Taking the line that contains "Task: Open the Associate dropdown menu" as the first, copy exactly every line through the last line of the records, and nothing else.

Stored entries
[Start of section]

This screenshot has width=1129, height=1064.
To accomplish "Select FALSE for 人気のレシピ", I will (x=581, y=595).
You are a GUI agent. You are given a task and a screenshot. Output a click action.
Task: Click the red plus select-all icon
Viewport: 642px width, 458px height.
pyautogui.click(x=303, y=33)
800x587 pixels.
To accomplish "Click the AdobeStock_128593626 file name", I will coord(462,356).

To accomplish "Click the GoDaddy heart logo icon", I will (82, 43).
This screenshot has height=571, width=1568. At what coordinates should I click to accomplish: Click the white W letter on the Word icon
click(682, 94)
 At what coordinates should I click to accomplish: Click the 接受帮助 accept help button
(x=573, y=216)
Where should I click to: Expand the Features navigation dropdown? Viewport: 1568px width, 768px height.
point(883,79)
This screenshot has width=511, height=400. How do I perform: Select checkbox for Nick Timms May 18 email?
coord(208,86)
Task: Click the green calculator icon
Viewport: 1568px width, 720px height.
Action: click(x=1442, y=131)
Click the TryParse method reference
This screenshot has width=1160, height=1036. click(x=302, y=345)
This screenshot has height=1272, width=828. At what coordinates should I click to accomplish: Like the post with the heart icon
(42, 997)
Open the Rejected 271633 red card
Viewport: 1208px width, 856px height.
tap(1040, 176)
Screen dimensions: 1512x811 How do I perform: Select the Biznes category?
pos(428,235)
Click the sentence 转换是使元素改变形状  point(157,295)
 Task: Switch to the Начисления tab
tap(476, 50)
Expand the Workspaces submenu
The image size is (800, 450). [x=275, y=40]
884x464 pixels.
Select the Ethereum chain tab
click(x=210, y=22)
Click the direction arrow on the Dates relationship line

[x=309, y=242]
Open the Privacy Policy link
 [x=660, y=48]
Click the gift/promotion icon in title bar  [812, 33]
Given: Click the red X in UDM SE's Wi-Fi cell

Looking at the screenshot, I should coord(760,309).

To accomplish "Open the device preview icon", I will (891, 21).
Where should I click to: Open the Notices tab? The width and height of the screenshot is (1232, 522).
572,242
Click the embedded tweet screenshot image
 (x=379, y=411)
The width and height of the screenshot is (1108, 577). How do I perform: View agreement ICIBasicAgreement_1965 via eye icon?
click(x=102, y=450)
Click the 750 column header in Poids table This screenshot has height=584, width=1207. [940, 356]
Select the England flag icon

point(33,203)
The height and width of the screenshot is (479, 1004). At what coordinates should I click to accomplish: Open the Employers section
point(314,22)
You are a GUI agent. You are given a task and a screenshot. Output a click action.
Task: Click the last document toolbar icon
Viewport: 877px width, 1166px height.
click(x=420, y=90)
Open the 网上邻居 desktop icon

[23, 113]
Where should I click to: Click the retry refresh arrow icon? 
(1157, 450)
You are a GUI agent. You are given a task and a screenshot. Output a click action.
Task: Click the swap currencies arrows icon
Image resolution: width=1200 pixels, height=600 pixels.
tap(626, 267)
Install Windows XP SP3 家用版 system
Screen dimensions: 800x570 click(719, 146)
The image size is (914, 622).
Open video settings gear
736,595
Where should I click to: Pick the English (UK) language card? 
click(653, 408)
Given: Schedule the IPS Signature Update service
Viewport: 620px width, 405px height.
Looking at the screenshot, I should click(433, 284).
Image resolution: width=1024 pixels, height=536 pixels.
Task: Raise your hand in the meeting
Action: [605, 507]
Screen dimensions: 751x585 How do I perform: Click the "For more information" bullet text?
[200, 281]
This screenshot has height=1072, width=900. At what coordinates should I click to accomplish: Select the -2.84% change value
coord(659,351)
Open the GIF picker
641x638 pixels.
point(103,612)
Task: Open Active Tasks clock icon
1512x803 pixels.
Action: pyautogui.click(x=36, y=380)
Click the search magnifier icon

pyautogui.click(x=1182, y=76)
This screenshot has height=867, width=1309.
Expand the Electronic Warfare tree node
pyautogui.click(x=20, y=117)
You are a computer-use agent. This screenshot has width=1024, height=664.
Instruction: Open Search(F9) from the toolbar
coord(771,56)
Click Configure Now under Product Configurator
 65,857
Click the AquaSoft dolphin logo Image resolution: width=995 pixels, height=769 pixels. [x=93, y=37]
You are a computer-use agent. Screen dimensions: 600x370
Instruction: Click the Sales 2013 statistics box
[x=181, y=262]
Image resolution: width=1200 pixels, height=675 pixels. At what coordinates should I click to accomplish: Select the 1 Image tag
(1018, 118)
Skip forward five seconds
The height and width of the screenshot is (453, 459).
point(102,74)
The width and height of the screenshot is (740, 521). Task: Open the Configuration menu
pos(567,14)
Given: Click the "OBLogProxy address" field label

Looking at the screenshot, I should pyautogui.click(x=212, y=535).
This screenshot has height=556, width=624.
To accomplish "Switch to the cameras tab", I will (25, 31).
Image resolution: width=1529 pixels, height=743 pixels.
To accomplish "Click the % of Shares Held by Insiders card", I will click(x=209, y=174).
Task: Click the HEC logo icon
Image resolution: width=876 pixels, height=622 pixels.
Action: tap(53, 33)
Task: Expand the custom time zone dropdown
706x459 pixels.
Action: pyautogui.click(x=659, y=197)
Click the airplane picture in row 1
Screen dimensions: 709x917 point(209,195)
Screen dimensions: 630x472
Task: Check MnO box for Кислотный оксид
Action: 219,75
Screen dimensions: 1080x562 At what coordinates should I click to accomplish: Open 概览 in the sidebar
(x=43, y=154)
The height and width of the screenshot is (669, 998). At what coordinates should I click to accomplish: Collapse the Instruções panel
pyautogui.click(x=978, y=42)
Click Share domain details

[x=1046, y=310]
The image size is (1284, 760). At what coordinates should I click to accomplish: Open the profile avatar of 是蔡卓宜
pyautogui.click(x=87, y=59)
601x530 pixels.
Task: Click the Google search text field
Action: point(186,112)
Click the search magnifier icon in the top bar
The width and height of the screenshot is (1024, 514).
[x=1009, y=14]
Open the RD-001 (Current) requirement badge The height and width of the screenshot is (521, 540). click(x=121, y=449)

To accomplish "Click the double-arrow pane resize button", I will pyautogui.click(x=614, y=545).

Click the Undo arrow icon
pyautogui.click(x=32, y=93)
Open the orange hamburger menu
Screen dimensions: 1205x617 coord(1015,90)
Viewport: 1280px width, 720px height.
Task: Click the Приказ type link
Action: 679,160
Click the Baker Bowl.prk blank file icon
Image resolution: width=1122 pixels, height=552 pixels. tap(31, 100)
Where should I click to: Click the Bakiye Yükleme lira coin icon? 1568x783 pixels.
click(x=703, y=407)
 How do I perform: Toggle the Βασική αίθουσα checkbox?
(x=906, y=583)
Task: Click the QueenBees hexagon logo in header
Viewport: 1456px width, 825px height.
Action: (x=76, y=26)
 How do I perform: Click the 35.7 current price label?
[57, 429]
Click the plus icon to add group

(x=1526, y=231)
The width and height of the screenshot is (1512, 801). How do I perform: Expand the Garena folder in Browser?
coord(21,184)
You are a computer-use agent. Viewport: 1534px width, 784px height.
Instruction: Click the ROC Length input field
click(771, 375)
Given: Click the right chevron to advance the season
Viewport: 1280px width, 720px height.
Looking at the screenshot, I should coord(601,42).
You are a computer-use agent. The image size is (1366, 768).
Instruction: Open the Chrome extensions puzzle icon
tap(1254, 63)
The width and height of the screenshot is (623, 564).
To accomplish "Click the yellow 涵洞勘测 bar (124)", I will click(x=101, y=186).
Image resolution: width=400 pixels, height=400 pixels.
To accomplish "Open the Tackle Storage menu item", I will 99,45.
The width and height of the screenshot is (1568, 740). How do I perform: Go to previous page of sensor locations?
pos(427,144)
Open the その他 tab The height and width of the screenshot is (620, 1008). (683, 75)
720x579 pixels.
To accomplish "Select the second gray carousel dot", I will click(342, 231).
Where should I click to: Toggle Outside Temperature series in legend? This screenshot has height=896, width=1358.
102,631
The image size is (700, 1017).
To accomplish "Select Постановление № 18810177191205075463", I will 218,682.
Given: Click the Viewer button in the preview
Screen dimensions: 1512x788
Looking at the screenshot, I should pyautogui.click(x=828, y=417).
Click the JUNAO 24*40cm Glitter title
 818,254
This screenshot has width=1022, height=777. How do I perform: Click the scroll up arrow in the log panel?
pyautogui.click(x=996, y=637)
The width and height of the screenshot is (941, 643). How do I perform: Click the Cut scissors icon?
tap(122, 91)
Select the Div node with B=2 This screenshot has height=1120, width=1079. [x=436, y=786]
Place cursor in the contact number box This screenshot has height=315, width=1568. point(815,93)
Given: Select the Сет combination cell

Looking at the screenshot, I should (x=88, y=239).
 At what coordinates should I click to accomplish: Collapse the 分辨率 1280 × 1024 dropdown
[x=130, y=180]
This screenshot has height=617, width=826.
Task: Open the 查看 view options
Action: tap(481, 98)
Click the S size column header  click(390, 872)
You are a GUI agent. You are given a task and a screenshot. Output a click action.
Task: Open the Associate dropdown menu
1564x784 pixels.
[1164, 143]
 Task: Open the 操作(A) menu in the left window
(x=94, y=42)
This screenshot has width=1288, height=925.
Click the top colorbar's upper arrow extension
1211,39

[End of section]

* **YOUR RESPONSE**
Task: Open the Associate dropdown menu
1564x784 pixels.
[1164, 143]
 Task: Open the 操作(A) menu in the left window
(x=94, y=42)
This screenshot has width=1288, height=925.
Click the top colorbar's upper arrow extension
1211,39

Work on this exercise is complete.